▶ EXERCISE
Look through the material below and return every line that contains "agent".

▶ MATERIAL FOR THIS TASK
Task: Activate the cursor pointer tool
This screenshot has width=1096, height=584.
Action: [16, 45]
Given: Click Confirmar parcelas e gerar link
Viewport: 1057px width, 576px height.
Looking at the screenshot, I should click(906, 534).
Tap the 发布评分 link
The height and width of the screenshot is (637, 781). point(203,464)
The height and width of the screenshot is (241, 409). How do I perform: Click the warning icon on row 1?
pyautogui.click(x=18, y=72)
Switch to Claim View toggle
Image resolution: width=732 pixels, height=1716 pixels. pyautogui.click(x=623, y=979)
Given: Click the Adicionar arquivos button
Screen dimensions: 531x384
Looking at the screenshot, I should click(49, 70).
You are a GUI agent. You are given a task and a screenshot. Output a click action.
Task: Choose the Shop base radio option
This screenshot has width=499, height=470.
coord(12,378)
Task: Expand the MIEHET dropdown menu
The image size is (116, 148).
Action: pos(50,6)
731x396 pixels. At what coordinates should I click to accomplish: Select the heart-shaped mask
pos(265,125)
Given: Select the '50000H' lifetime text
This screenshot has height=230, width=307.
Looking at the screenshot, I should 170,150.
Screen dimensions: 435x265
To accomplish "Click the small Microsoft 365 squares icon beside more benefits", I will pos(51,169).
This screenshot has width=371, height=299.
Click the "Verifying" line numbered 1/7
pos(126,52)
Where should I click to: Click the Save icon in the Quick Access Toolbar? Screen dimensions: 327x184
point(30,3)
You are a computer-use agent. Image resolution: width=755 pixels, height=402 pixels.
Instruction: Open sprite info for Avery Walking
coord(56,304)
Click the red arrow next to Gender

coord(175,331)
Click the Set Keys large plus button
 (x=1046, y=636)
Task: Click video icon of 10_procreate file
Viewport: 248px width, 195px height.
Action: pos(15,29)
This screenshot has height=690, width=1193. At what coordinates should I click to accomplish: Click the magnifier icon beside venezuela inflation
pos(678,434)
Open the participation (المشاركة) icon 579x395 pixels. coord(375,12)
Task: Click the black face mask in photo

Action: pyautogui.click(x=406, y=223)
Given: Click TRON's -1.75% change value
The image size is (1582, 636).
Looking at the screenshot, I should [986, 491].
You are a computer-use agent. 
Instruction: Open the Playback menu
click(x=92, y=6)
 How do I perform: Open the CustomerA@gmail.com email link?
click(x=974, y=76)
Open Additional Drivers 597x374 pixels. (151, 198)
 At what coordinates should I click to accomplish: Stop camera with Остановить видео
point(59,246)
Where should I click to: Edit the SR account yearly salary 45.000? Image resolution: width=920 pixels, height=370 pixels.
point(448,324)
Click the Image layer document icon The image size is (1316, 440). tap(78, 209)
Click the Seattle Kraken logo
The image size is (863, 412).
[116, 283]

▶ TASK SOLUTION
You are a GUI agent. You are given a task and a screenshot. Output a click action.
You are a computer-use agent. Image resolution: width=755 pixels, height=402 pixels.
You are a computer-use agent. 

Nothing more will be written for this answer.